* BEGIN MATERIAL *

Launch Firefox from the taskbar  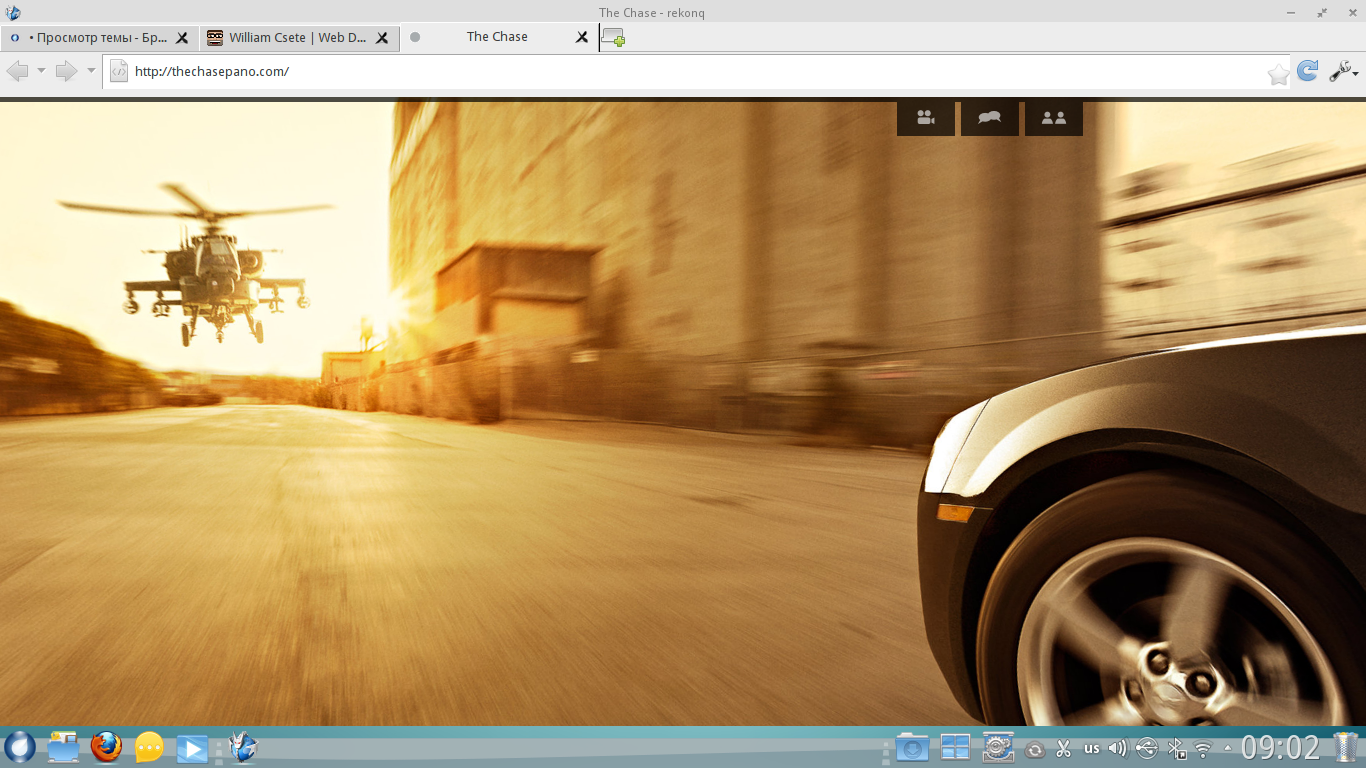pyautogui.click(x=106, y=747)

* END MATERIAL *
* BEGIN MATERIAL *

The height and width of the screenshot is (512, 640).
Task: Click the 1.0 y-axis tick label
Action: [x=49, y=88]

* END MATERIAL *
* BEGIN MATERIAL *

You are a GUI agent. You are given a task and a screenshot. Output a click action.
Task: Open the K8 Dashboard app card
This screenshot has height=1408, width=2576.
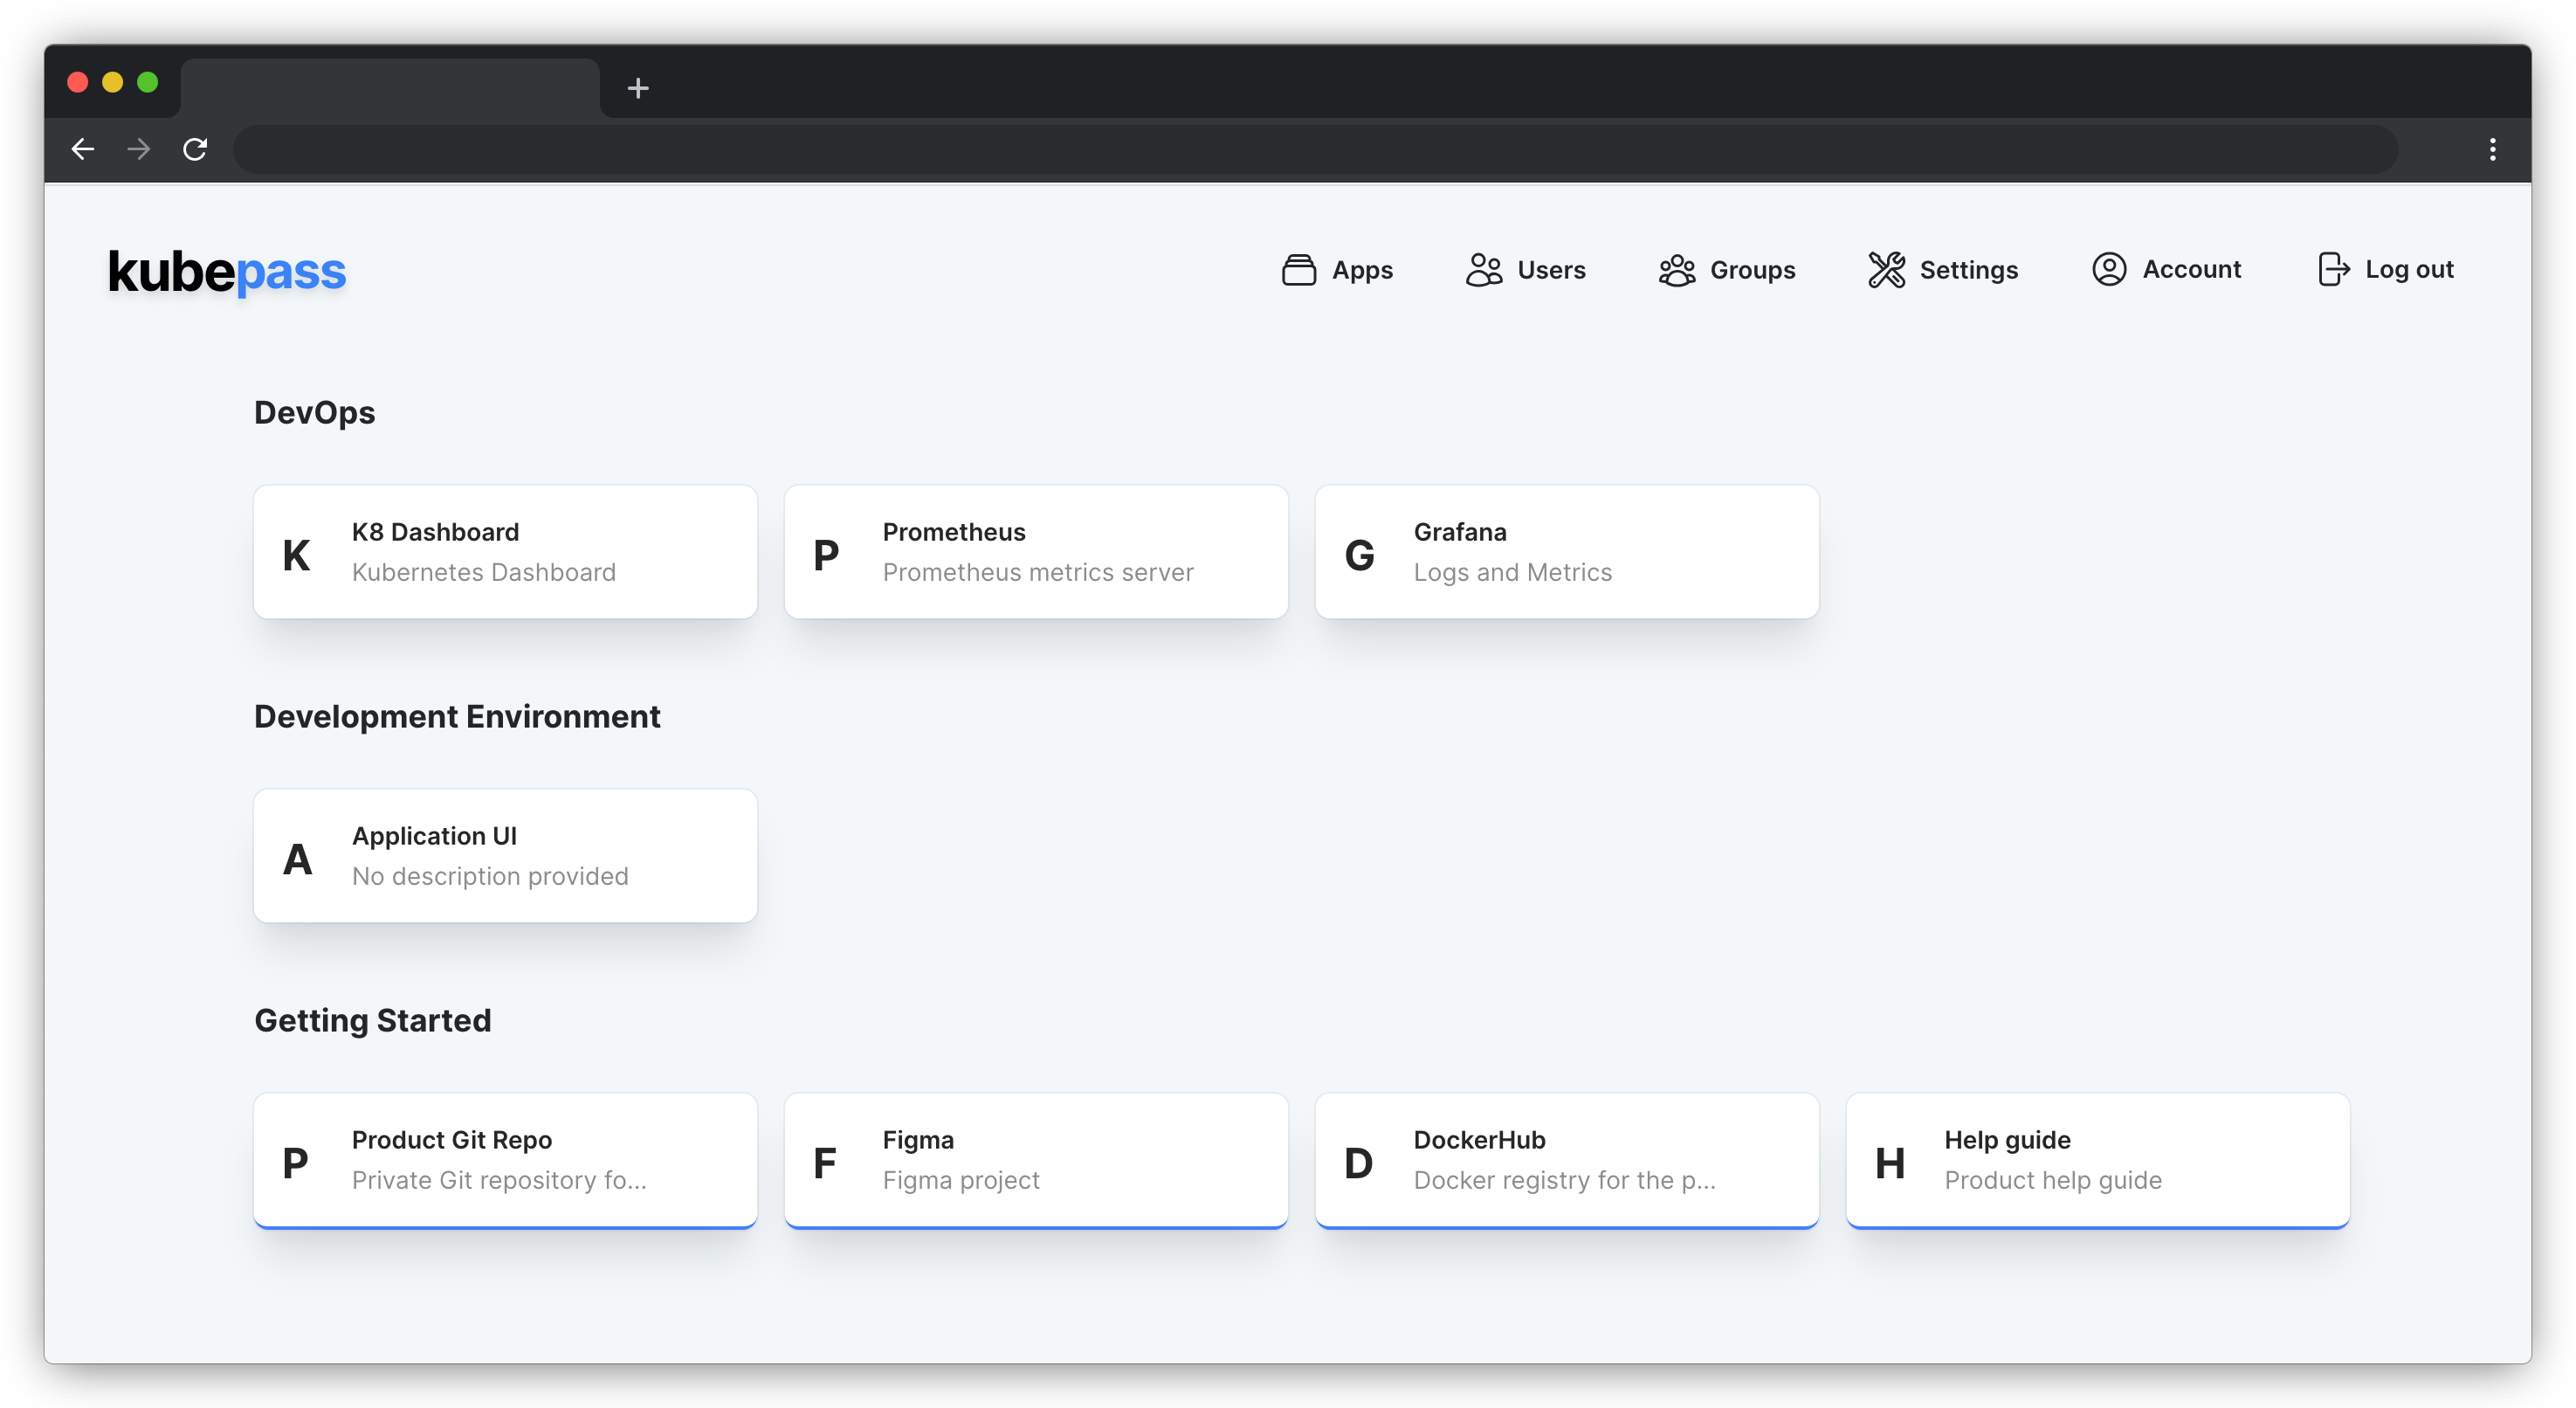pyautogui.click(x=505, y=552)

* END MATERIAL *

Reproduce the data word for word, starting with the line that contains "The height and" and stopping after the line that contains "Action: [x=49, y=88]".

The height and width of the screenshot is (512, 640).
Task: Click the 1.0 y-axis tick label
Action: [x=49, y=88]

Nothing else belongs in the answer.